The government said the new law will not be covered by the Indra Sawhney versus Union of India (popularly called Mandal Commission verdict) of 1992 as provision for reservation was made after amending the Constitution.
"That the Constitution Amendment (103rd) Act 2019 was necessitated to benefit the economically weaker sections of the society who were not covered within the existing schemes of reservation, which as per statistics, constituted a considerably large segment of the Indian population," an affidavit filed by the Centre said. It said in order to do justice across all weaker sections of the society, "it was therefore considered imperative that the Constitution be appropriately amended to enable the State to extend various benefits, including reservations in educational institutions and public employment to the EWSs of the society who are not covered by any of the existing schemes of reservation...".
The Centre's affidavit was filed in connection with a matter where a batch of petitions have challenged the validity of the Constitution (103rd Amendment) Act, 2019 on the ground that it is contrary to the decision of this court in Indra Sawhney versus Union of India and violates the basic structure of the Constitution.
"It is submitted that the conclusions drawn in Indra Sawhney are inapplicable to the present case as the said judgment was delivered while determining the constitutional validity of certain Office Memorandums issued by the Government of India in the year 1990, which provided for reservations for the backward classes of citizens in services under the State," it said.
The affidavit said the present challenge, however, is in relation to the validity of a constitutional amendment made wherein Article 15(6) and Article 16(6) have been inserted, which did not exist on the book when Indra Sawhney verdict was delivered.
"Indra Sawhney verdict and the findings therein can therefore have no application thereafter," the affidavit said.
The Centre contended that merely affecting or impinging upon an Article embodying a feature that is part of the basic structure of the Constitution is not sufficient to declare an amendment unconstitutional.
"To sustain a challenge against a constitutional amendment, it must be shown that the very identity of the Constitution has been altered," it said.

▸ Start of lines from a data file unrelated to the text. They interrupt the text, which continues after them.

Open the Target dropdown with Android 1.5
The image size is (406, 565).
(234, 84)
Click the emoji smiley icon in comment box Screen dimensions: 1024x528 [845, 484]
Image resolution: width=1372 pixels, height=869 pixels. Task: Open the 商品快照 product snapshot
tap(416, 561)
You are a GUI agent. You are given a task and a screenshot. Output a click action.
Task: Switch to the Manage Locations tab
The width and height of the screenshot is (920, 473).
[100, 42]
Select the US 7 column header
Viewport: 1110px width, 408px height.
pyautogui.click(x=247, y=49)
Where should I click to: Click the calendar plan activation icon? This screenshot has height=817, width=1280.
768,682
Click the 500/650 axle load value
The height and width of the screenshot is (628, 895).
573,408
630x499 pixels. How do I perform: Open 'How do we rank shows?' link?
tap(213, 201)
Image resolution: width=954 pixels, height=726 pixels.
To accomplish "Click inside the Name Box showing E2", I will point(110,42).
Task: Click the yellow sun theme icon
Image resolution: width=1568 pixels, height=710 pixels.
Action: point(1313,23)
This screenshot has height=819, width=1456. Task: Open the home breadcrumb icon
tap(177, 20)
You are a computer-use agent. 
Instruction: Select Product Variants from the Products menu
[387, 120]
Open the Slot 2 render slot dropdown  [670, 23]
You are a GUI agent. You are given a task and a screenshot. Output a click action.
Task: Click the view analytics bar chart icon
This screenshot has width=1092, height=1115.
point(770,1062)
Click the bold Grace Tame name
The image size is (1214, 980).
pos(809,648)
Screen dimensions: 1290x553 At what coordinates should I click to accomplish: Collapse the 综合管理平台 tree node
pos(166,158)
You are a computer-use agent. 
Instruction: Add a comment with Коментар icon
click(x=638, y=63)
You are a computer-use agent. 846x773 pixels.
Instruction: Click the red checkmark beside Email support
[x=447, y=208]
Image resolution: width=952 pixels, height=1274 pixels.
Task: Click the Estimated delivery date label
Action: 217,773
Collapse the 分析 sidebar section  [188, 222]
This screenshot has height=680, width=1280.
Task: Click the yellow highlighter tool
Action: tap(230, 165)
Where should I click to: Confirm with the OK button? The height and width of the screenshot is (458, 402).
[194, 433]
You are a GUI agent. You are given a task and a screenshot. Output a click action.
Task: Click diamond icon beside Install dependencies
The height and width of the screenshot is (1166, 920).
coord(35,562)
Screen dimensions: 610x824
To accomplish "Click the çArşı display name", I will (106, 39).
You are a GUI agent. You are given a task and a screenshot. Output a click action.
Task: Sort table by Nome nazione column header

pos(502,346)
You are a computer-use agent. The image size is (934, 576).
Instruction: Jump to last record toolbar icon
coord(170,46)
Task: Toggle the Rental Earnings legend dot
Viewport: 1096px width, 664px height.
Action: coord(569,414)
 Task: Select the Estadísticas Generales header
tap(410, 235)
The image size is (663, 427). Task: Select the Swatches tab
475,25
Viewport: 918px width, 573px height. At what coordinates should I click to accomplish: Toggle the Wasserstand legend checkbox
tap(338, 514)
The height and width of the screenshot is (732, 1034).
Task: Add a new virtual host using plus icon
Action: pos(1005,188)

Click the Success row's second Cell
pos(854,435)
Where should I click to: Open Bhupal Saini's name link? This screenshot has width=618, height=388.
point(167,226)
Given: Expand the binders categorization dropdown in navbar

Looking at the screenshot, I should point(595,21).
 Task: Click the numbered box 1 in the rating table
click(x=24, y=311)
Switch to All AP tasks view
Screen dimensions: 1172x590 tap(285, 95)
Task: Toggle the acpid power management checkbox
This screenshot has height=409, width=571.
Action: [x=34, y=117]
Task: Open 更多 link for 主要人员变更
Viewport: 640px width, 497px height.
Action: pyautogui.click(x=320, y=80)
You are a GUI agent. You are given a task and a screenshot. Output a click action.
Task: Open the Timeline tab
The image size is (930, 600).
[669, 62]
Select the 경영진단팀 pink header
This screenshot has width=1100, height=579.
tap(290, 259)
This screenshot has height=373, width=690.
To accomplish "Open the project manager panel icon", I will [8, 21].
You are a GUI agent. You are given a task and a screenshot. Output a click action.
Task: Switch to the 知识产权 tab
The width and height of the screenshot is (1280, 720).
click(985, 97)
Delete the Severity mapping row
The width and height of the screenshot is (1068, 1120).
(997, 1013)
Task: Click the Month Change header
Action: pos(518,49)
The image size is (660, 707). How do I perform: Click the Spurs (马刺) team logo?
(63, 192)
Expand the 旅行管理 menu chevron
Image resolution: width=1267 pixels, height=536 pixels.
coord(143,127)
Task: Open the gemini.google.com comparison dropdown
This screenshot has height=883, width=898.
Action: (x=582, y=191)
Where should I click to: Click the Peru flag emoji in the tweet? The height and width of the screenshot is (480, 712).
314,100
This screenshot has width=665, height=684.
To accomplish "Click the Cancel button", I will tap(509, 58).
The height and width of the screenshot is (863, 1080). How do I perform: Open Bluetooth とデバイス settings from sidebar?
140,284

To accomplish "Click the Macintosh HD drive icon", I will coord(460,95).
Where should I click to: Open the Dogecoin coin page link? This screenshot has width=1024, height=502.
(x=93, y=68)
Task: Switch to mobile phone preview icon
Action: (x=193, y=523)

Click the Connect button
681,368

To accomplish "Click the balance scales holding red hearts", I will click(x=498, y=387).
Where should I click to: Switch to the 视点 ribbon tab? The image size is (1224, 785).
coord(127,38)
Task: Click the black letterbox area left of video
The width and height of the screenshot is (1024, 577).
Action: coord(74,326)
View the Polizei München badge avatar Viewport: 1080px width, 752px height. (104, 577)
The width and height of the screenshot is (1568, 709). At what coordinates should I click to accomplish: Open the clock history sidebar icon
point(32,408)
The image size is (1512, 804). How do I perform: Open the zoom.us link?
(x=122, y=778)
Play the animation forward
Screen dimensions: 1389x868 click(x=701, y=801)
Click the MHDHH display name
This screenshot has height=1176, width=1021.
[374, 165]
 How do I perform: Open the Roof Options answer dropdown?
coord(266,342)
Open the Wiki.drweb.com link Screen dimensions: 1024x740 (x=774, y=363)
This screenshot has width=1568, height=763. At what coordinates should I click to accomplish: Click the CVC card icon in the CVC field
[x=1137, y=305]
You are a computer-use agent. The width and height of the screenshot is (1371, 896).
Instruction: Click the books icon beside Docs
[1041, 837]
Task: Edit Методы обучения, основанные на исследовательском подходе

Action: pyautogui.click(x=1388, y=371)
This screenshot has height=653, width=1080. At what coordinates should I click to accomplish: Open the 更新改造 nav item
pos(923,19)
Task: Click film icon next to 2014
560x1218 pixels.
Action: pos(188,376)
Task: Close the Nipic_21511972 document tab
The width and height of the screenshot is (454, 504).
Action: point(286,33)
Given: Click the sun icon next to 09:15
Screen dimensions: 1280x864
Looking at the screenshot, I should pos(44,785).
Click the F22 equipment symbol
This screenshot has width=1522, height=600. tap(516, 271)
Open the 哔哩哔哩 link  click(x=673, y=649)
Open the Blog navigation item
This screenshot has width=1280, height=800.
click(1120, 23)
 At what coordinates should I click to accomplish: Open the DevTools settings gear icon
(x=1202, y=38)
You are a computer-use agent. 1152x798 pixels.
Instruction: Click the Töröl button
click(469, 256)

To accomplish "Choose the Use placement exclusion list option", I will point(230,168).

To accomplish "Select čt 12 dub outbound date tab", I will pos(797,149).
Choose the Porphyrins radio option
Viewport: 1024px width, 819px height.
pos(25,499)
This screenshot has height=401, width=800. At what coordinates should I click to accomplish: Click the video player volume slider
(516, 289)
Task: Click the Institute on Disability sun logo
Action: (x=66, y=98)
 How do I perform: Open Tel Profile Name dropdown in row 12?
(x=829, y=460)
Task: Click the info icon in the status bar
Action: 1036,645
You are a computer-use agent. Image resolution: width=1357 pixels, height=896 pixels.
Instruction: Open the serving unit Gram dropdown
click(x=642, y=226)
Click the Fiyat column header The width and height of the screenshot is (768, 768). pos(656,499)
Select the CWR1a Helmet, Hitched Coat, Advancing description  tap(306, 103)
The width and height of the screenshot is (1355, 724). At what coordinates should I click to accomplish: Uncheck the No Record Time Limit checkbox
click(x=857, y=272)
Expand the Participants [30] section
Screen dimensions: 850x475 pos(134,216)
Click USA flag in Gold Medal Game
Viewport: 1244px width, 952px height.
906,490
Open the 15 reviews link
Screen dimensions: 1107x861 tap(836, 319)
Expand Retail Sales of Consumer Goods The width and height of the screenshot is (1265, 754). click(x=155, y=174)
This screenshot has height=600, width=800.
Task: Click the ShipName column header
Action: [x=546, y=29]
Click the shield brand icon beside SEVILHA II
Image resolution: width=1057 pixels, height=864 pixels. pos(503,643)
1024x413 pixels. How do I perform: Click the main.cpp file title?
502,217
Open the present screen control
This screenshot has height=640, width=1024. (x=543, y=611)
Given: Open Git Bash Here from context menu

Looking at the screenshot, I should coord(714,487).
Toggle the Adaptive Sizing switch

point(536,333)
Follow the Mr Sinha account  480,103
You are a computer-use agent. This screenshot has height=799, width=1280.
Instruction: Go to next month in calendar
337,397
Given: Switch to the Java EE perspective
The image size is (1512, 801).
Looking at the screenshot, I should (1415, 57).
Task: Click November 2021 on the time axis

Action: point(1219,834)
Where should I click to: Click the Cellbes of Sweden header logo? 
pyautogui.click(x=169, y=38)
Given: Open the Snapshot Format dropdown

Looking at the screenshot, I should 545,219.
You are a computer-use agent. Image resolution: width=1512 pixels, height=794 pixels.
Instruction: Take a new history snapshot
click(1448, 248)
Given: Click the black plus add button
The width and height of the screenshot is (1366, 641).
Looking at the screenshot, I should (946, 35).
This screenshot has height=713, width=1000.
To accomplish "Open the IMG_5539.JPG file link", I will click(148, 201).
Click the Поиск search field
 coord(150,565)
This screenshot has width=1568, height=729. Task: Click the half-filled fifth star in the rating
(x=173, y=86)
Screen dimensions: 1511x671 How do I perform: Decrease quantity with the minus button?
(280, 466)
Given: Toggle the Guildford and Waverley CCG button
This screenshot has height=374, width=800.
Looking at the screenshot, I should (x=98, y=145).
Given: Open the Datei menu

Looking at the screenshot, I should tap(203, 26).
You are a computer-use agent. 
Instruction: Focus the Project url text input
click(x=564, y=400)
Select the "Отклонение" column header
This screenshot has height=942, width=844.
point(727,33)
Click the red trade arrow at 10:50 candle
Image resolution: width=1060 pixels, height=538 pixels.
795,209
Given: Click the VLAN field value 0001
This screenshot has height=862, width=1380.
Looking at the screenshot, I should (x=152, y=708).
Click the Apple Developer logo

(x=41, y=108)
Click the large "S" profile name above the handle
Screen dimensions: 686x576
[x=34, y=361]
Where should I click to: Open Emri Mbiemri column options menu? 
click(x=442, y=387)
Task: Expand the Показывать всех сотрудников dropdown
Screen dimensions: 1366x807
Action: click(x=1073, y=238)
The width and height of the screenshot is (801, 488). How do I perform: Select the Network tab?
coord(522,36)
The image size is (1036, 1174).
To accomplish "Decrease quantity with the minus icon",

The government said the impugned amendment is in conformity with the constitutional principles and therefore does not violates the basic structure doctrine.
"That in order to provide reservation to EWS without disturbing the existing reservations for SCs, STs and OBCs, the constitutional amendment has provided for a maximum of 10-per cent reservation for EWSs in addition to the existing reservations. The limit of 50 per cent is only applicable to reservation made under Article 15(4), 15(5) and 16(4) and does not apply to Article 15(6)," the affidavit said.
It said several committees were set up wherein quantifiable data was collected highlighting the need for having reservation for the economically weaker sections of the society.
"Accordingly, the constitutional amendments were necessitated for providing opportunities in higher education and employment to those who have been excluded by virtue of their economic status," it said and added that it was essential that the EWS gets access to these facilities as mandated in the Constitution.